■ **Record extracts**
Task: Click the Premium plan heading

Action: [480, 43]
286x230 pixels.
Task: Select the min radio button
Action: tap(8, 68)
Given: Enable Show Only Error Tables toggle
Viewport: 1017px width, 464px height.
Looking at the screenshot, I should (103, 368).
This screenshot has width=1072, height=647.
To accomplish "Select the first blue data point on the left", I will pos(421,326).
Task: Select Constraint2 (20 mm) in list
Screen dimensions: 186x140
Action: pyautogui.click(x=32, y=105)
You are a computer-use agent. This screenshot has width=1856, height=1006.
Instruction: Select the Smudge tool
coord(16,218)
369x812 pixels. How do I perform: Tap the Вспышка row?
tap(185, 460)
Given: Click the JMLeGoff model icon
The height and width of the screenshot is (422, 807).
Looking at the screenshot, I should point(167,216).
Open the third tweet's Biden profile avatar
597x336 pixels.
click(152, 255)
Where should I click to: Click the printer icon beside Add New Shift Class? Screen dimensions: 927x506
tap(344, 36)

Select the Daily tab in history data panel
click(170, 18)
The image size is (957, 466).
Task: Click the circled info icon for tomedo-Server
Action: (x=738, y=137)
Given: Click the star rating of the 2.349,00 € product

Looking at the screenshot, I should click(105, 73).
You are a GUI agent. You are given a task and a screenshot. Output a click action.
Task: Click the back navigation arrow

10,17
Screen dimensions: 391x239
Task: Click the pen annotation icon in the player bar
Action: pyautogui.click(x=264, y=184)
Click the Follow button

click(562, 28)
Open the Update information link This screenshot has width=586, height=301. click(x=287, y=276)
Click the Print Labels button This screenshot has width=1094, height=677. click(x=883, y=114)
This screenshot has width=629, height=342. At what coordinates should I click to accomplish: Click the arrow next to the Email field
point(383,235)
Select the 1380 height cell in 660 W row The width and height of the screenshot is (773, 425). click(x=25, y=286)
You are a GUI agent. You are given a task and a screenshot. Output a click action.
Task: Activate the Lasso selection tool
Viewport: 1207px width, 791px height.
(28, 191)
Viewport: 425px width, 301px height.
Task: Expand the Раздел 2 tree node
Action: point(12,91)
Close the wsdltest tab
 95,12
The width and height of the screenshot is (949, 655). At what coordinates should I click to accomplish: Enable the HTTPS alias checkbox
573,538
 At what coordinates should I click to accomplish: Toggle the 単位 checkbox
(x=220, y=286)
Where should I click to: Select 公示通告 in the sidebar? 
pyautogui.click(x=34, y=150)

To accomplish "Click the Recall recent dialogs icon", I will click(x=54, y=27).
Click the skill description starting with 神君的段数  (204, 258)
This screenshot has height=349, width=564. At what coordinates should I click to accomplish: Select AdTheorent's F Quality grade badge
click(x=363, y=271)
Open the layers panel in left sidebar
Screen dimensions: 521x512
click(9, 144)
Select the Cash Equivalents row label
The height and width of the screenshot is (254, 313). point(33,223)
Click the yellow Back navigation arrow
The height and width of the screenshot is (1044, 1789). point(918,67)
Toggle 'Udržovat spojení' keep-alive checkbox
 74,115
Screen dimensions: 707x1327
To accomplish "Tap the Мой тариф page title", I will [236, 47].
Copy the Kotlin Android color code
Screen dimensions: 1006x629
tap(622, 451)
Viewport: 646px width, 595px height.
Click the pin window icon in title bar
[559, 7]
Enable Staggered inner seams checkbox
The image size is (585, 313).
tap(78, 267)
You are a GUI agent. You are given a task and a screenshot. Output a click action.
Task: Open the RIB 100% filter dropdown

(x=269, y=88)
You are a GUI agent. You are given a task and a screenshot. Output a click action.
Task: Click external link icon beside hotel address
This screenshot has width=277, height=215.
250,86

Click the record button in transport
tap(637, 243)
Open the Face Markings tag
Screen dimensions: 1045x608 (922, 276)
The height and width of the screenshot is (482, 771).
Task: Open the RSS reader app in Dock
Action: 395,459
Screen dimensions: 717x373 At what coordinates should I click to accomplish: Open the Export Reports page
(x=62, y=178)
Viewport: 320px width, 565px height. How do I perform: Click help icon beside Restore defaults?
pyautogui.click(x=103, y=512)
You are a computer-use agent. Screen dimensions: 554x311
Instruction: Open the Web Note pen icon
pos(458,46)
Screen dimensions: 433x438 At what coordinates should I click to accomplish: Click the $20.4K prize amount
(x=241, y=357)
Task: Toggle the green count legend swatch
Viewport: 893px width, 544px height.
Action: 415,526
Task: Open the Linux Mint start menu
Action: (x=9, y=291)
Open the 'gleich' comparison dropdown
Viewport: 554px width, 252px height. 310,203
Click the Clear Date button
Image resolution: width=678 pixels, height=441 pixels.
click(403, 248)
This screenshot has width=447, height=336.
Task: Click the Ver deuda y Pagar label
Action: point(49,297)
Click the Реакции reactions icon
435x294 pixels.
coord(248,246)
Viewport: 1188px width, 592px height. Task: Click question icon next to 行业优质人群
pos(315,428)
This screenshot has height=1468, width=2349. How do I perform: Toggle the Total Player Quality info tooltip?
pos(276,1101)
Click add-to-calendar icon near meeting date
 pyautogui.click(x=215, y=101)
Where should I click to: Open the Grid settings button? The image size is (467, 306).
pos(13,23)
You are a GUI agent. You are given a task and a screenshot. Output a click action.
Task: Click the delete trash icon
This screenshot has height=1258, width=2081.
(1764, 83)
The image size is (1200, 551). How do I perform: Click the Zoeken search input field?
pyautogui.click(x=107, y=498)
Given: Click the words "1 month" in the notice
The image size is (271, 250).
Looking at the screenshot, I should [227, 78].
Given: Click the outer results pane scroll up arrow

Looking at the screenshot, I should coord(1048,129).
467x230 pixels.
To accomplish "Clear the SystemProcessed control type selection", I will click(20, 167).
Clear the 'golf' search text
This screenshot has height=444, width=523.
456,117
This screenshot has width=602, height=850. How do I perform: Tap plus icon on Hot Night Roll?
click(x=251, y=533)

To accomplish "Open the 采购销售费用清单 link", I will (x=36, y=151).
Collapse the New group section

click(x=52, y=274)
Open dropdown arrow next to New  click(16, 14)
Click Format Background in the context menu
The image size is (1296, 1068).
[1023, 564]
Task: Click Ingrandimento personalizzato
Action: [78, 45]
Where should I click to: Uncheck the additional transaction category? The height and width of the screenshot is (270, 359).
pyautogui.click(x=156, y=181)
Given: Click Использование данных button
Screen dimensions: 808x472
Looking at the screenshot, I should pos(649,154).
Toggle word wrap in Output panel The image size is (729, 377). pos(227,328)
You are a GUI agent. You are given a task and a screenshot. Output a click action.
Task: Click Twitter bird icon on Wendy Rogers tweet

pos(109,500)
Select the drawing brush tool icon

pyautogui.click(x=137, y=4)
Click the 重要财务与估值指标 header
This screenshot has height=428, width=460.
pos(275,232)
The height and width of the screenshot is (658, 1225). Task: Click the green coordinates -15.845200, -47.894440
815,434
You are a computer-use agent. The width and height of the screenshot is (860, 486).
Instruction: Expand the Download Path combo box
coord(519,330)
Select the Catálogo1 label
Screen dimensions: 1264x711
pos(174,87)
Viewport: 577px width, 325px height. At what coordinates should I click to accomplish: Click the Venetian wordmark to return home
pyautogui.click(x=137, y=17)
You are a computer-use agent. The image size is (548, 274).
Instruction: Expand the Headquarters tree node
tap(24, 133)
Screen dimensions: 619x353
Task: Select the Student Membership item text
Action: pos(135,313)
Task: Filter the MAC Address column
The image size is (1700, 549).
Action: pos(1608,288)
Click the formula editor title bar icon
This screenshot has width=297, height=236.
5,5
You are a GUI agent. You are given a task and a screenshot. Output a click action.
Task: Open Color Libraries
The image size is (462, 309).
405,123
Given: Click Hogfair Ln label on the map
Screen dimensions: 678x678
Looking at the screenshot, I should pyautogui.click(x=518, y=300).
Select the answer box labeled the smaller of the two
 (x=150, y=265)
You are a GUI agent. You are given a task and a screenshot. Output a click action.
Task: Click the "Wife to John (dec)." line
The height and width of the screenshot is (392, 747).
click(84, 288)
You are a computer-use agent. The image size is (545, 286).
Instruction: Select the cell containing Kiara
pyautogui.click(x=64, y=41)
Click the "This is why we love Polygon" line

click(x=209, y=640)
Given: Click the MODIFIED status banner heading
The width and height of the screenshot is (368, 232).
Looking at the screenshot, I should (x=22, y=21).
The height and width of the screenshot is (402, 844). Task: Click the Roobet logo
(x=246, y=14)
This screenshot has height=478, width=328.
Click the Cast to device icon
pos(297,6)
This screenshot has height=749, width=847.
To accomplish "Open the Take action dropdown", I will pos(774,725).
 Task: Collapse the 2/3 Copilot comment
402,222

■ **About this task**
Starting at the line that contains "Click the Cast to device icon", restate word for word every line through the last one in the records above. Return nothing else.

■ **Output**
Click the Cast to device icon
pos(297,6)
This screenshot has height=749, width=847.
To accomplish "Open the Take action dropdown", I will pos(774,725).
 Task: Collapse the 2/3 Copilot comment
402,222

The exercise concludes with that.